**Problem to work on:**
Your task is to extract every line from the material below exactly.

--- Data supplied Enclosed Below ---

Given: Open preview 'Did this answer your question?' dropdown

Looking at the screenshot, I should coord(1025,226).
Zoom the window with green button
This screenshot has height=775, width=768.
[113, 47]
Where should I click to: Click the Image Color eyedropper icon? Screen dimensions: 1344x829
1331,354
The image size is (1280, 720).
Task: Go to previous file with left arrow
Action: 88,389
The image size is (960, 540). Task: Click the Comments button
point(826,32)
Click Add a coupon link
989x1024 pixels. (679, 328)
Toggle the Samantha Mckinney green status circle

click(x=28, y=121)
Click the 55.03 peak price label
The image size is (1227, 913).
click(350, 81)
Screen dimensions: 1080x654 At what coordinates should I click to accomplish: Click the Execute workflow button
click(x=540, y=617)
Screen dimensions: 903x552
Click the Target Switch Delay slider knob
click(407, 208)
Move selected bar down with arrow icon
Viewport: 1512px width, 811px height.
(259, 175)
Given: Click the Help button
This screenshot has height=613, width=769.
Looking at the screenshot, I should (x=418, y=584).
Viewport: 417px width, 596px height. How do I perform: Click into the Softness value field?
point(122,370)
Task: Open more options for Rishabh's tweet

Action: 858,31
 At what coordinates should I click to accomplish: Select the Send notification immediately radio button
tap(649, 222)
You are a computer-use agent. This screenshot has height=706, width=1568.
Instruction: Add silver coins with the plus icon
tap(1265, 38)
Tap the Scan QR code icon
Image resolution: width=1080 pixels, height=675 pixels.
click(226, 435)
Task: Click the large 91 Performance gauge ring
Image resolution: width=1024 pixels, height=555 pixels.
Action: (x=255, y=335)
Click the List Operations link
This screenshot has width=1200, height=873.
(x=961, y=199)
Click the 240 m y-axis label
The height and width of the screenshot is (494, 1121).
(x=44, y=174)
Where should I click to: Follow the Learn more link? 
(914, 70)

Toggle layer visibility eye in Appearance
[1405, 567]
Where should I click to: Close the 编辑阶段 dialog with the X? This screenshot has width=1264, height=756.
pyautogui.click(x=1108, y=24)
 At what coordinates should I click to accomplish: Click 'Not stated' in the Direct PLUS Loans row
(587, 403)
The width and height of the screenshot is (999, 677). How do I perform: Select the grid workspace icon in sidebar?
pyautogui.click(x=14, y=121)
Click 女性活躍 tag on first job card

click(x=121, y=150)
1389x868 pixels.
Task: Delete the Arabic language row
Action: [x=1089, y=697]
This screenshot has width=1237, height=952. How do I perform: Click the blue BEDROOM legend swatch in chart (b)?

--- End of Enclosed Data supplied ---

**Answer space:**
Given: Open preview 'Did this answer your question?' dropdown

Looking at the screenshot, I should coord(1025,226).
Zoom the window with green button
This screenshot has height=775, width=768.
[113, 47]
Where should I click to: Click the Image Color eyedropper icon? Screen dimensions: 1344x829
1331,354
The image size is (1280, 720).
Task: Go to previous file with left arrow
Action: 88,389
The image size is (960, 540). Task: Click the Comments button
point(826,32)
Click Add a coupon link
989x1024 pixels. (679, 328)
Toggle the Samantha Mckinney green status circle

click(x=28, y=121)
Click the 55.03 peak price label
The image size is (1227, 913).
click(350, 81)
Screen dimensions: 1080x654 At what coordinates should I click to accomplish: Click the Execute workflow button
click(x=540, y=617)
Screen dimensions: 903x552
Click the Target Switch Delay slider knob
click(407, 208)
Move selected bar down with arrow icon
Viewport: 1512px width, 811px height.
(259, 175)
Given: Click the Help button
This screenshot has height=613, width=769.
Looking at the screenshot, I should (x=418, y=584).
Viewport: 417px width, 596px height. How do I perform: Click into the Softness value field?
point(122,370)
Task: Open more options for Rishabh's tweet

Action: 858,31
 At what coordinates should I click to accomplish: Select the Send notification immediately radio button
tap(649, 222)
You are a computer-use agent. This screenshot has height=706, width=1568.
Instruction: Add silver coins with the plus icon
tap(1265, 38)
Tap the Scan QR code icon
Image resolution: width=1080 pixels, height=675 pixels.
click(226, 435)
Task: Click the large 91 Performance gauge ring
Image resolution: width=1024 pixels, height=555 pixels.
Action: (x=255, y=335)
Click the List Operations link
This screenshot has width=1200, height=873.
(x=961, y=199)
Click the 240 m y-axis label
The height and width of the screenshot is (494, 1121).
(x=44, y=174)
Where should I click to: Follow the Learn more link? 
(914, 70)

Toggle layer visibility eye in Appearance
[1405, 567]
Where should I click to: Close the 编辑阶段 dialog with the X? This screenshot has width=1264, height=756.
pyautogui.click(x=1108, y=24)
 At what coordinates should I click to accomplish: Click 'Not stated' in the Direct PLUS Loans row
(587, 403)
The width and height of the screenshot is (999, 677). How do I perform: Select the grid workspace icon in sidebar?
pyautogui.click(x=14, y=121)
Click 女性活躍 tag on first job card

click(x=121, y=150)
1389x868 pixels.
Task: Delete the Arabic language row
Action: [x=1089, y=697]
This screenshot has width=1237, height=952. How do I perform: Click the blue BEDROOM legend swatch in chart (b)?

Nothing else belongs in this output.